De Humani Corporis Fabrica est un voyage souvent insoutenable à l’intérieur du corps humain, se révélant néanmoins inédit et essentiel.
Véréna Paravel et Lucien Castaing-Taylor, tous deux anthropologues et déjà auteurs de Leviathan et du très dérangeant Caniba, proposaient cette année en compétition à la Quinzaine des Réalisateurs un nouveau documentaire intitulé De Humanis Corpora Fabrica en hommage à un livre d’André Vésale, anatomiste de la Renaissance qui avait ouvert pour la première fois le corps au regard de la science.

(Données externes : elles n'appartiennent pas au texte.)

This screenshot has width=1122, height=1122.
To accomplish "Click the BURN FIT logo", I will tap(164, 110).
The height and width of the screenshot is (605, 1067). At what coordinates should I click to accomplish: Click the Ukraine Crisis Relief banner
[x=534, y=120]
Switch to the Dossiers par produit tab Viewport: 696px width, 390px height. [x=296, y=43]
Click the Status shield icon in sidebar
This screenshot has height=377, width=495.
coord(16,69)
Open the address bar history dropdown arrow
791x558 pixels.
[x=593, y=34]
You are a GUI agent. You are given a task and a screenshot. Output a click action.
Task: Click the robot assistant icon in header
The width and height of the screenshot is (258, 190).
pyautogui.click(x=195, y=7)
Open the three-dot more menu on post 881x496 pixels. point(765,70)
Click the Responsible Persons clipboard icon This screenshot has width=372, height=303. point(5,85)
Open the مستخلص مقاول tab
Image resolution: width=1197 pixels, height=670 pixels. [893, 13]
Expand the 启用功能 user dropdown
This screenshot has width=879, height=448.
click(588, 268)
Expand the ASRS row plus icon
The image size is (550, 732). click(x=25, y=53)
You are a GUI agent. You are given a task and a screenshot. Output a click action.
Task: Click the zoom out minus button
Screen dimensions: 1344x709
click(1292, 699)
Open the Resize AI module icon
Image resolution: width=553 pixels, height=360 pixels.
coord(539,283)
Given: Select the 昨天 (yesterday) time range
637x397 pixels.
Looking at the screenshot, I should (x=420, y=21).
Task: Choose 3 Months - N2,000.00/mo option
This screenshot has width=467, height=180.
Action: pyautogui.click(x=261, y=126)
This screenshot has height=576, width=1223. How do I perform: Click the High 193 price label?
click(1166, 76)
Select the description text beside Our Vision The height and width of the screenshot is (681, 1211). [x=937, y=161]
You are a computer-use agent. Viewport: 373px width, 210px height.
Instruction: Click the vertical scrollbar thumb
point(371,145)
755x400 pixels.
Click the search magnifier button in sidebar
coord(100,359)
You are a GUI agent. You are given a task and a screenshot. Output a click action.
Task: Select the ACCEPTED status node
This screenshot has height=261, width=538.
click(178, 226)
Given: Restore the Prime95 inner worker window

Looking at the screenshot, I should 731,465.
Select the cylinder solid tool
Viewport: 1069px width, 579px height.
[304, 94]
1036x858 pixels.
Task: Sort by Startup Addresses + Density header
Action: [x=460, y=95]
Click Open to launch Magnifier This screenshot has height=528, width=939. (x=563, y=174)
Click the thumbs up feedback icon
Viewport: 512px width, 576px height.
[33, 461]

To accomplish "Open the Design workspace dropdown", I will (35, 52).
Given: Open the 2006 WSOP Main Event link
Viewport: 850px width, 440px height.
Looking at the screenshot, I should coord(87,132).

Cette réalisation, qu’ils définissent eux-mêmes de « réalisme cosmique », donne à assister à une cartographie médicale du corps pris en charge par l’hôpital. Il est composé de longues scènes captées par des caméras endoscopiques à l’occasion d’interventions. En somme, un road trip intérieur de l’anatomie humaine en très gros plans. À ce spectacle de liquide amniotique, de chair et de sang dans tous leurs états, un conseil aux âmes sensibles : abstenez vous. À raison, des fauteuils ont vite claqué lors de la séance dans la grande salle du Théâtre Croisette, car ces images sans fard avec leur lot d’incisions, de perforations, d’extractions soulèvent fortement le cœur. En guise de chirurgie en bonne et due forme, le spectateur a droit à une opération de la cataracte, une ablation de la prostate, une césarienne, un redressement d’une scoliose sévère comprenant coups de marteau, tournevis et tiges d’acier. Rien n’est épargné au spectateur néophyte, ici chahuté comme s’il y avait un impératif supérieur à voir ce que d’ordinaire tout le monde cherche à ignorer. Les auteurs ont choisi en parallèle de laisser défiler les commentaires et les dialogues des soignants en direct de leurs exercices, faisant montre de concentration teintée de détachement, comme si l’ensemble était proprement banal. On y retrouve notamment le couplet désabusé sur l’état déliquescent de l’hôpital, ses conditions précaires, le manque de moyens, de coordination, de reconnaissance, hormis d’autres badinages hors sujet, telle cette recherche d’appartement alors que le patient est sur le billard. Autant prendre le thé. Pour parachever l’ensemble, les réalisateurs alternent ces moments chirurgicaux sanguinolents avec des séquences d’hommes et de femmes déboussolés, en bout de course dans un Ehpad, corps vidés d’énergie, ralentis, en perte d’autonomie, afin d’enfoncer le clou de la fragilité des corps et des esprits. Cette perspective mène tout droit à cette autre séquence de cadavre vêtu par deux aides-soignantes avant de rejoindre un frigo rempli de ses congénères. Face à ce spectacle glaçant, répétitif, cauchemardesque autant qu’il paraît jamais vu, le spectateur se sent tout petit dans le cosmos, terriblement éphémère. L’unique idée qui l’accapare au sortir de la séance : carpe diem.